Wenn Sie die Rückkehr zur Arbeit befürchten, werden Sie jedoch feststellen, dass die Rückkehr tatsächlich von Vorteil ist. Eine Struktur, einen Rahmen, Kollegen wiederzufinden und andere Aufgaben zu erledigen, tut oft sehr gut. Das Wiedersehen mit dem Baby wird dadurch nur schöner! Natürlich kehren manche Eltern schweren Herzens zur Arbeit zurück – und auch das ist völlig in Ordnung. Jeder hat sein eigenes Tempo und seinen eigenen Weg.

9 - Stille im Haus, Unfug im Anmarsch!

Wenn das Haus ruhig erscheint, ist das zunächst angenehm… dann aber verdächtig. Kein Schreien, keine Spielzeuggeräusche oder kleine Schritte sind oft ein Zeichen für Unfug. Behalten Sie Augen und Ohren offen…

10 - Schluss mit dem Vergleichen

Die Geburt eines ersten Kindes bringt eine Flut von Glückwünschen, Freude… und ungebetenen Ratschlägen mit sich. Oft wohlmeinend, aber vor allem aufdringlich – filtern Sie, was man Ihnen erzählt. Das Umfeld neigt dazu zu vergessen, dass jedes Baby einzigartig ist und dass es nicht nur eine Art gibt, Dinge zu tun. Schuldgefühle und Vergleiche sind unnötig, erst recht im Zeitalter der sozialen Netzwerke. Vergessen Sie nicht, dass es leicht ist, sein schönes KUMI-Bettchen zu filmen und dabei das Chaos im Hintergrund zu verbergen.

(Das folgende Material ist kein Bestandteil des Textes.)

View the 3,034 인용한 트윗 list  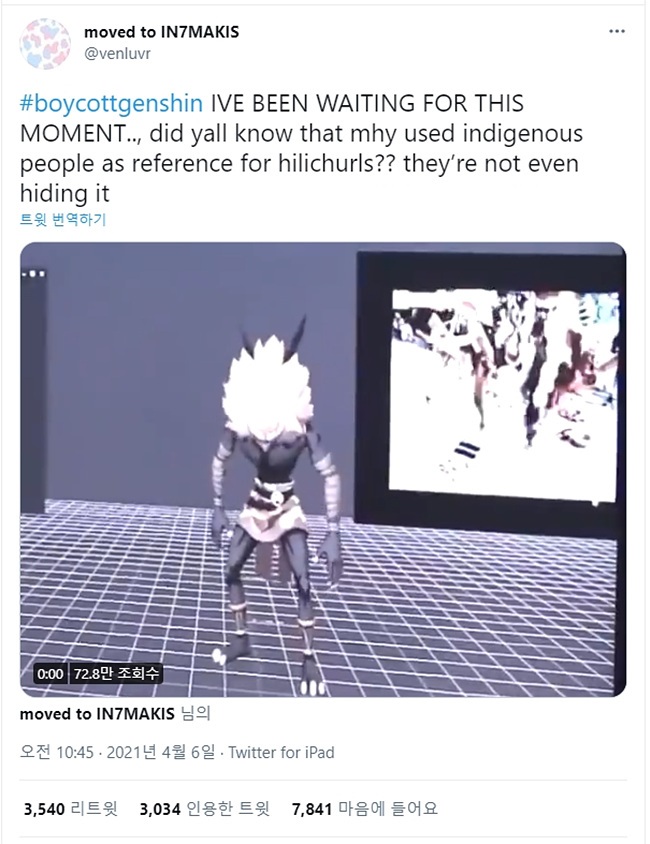204,809
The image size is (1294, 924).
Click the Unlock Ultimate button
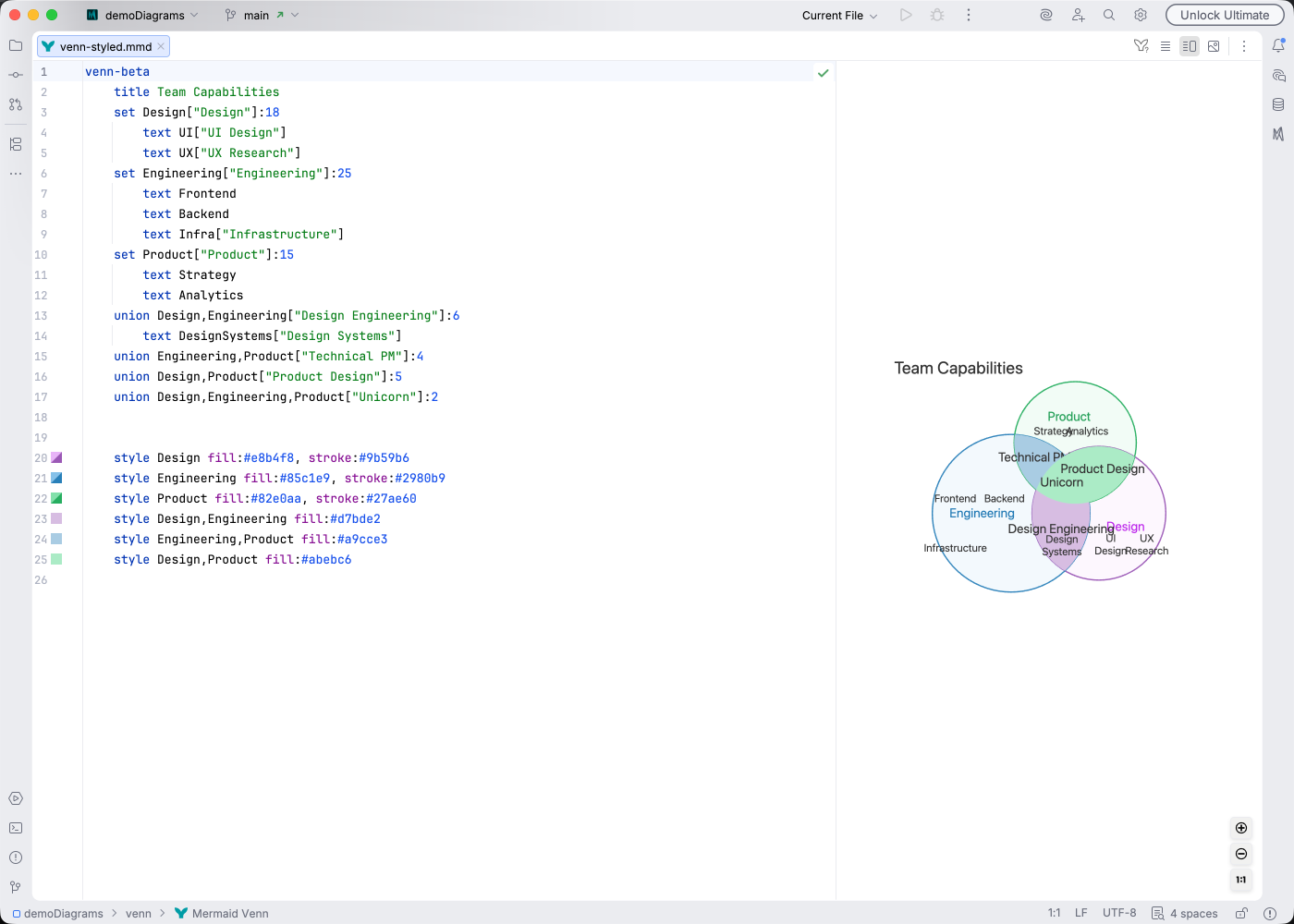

Letztendlich ist das Wichtigste: Elternschaft zwingt uns zwangsläufig zur Selbstreflexion, zur Entdeckung und zur Selbstüberwindung. Es ist ein einzigartiges, berauschendes und erschöpfendes Abenteuer. Eine bedingungslose Liebe, die man nicht lernt, die einen aber viel über sich selbst lehrt!